South African activist Bele Nanotshe tweeted: “I would like to send my deepest condolences to Chadwick Boseman family and friends. On behalf of South Africa, I say we are proud of you and your achievements and the genuine manner in which you portrayed Pan Africanism in Black Panther movie. Rest in peace. We will indeed miss u my bro.”
African corporations have also found ways to honor Boseman’s death. On Aug. 31, the TV network M-Net Movies, in collaboration with Marvel Studios, aired Black Panther on one of its mainstream channels to share the film with a wide African audience.
In Africa and beyond, Boseman’s death also has brought global attention to colon cancer. Many are amazed how the actor handled the disease with superpower attributes. Despite his diagnosis at age 39, he continued acting. I am hoping for a Chadwick Boseman effect that would lead to an increase in screenings for colon cancer, similar to the Jane Goody effect. After the British reality TV star died from cervical cancer in 2009, the U.K. saw a surge in cervical cancer screenings.
In mourning Chadwick’s death, Dr. Zainab Shinkafi Bagudu, a Nigerian board member of the Union for International Cancer Control, reminds all that “Cancer is constantly in our faces; regardless of age, sex or ethnicity. It seems to beat even those with the best hospitals and access to care. We must not despair. We have to remain vigilant, watch for early signs and live a healthy lifestyle.
Runcie Chidebe, a Nigerian cancer control advocate sent me this statement: “The U.S. and global cancer control must consider reviewing the screening age for colon cancer. Chadwick’s diagnoses at 39 is not unique. In Nigeria, we have seen 30-year-olds diagnosed of colon cancer.”

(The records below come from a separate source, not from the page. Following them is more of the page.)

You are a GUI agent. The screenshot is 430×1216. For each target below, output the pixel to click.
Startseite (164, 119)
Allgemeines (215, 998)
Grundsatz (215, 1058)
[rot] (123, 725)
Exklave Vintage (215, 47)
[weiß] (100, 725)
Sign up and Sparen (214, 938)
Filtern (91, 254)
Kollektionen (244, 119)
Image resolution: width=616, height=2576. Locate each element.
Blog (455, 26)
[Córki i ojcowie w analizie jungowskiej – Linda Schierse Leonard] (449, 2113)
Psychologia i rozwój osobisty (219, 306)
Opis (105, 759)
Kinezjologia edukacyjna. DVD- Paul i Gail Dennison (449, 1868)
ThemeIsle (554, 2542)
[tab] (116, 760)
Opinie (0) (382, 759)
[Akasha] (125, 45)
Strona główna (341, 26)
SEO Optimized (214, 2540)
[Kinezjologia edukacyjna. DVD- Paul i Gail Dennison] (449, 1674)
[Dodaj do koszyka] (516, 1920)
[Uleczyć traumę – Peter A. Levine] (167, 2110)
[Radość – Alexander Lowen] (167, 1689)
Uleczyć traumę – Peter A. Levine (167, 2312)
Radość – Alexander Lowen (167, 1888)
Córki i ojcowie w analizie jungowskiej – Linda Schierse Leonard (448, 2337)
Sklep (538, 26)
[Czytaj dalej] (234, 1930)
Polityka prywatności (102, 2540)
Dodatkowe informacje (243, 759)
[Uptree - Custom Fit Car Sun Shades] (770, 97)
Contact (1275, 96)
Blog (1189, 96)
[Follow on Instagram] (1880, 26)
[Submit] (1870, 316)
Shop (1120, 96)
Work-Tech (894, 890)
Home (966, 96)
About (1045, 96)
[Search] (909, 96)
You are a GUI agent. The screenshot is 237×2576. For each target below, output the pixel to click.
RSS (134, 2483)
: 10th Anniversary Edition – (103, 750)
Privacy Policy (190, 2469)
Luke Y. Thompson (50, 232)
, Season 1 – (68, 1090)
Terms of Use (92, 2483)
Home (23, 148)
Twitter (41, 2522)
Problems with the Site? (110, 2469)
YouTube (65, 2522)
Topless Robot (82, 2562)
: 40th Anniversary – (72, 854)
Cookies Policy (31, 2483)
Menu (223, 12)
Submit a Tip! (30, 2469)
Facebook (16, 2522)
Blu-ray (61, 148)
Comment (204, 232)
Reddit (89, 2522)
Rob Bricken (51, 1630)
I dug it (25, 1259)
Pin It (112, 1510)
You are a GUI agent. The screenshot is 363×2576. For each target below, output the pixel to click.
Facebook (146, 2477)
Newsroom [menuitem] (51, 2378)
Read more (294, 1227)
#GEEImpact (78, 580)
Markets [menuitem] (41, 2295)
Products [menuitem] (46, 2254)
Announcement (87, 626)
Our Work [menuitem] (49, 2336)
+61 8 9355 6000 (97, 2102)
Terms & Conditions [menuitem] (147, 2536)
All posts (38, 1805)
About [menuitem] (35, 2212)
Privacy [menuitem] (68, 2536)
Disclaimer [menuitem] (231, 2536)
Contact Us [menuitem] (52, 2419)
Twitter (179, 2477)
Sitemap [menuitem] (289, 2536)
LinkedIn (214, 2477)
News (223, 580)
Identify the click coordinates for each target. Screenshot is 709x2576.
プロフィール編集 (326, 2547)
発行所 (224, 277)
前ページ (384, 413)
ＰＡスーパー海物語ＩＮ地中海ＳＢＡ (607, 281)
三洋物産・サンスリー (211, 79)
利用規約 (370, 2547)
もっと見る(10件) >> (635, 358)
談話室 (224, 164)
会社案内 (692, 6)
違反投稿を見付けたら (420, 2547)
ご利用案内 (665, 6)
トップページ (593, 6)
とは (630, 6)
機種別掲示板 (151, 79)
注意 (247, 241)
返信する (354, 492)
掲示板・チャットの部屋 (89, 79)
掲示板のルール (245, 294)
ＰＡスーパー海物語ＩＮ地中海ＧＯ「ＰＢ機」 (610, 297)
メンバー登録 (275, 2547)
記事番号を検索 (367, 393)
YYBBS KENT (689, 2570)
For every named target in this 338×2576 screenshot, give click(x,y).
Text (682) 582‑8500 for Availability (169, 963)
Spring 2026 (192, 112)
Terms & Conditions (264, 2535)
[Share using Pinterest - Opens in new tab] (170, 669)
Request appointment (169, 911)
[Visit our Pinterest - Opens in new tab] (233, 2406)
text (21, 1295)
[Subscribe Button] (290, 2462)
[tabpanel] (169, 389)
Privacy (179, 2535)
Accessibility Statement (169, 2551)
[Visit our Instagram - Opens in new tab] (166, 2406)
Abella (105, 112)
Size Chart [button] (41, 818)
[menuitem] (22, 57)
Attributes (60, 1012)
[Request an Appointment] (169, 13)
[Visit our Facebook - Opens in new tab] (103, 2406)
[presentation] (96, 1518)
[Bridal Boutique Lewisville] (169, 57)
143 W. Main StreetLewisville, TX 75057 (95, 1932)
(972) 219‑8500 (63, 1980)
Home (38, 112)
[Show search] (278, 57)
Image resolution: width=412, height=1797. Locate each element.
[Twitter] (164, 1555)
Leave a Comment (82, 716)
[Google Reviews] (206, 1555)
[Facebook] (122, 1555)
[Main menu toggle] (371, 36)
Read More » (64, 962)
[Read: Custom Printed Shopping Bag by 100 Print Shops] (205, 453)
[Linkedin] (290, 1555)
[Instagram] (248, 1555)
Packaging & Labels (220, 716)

Indeed, the greatest tribute that Africa can give to Boseman is to ensure there are no more untimely deaths from colon cancer on the continent. African governments must increase access to preventative and curative services for colon cancer and other cancers. Sadly, the current access to prevention and treatment of cancers is abysmal in sub-Saharan Africa. As of 2019, Nigeria had just 4 cancer treatment centers for an estimated population of 200 million. For this population, Nigeria would require at least 170 cancer treatment centers, according to the World Health Organization.
As Africans, we have to hold our governments accountable to prevent and treat cancers. Moreover, with COVID-19 raging globally and cancers being risk factors for severe illness in those infected, there is no time to waste.
As Africans, we take solace in what King T’Challa said in Black Panther: “In my culture, death is not the end.”
We believe he lives on. We are stronger now that such a great king has transited to become one of our ancestors, watching over us. We will be strong. We will live like the Black Panther.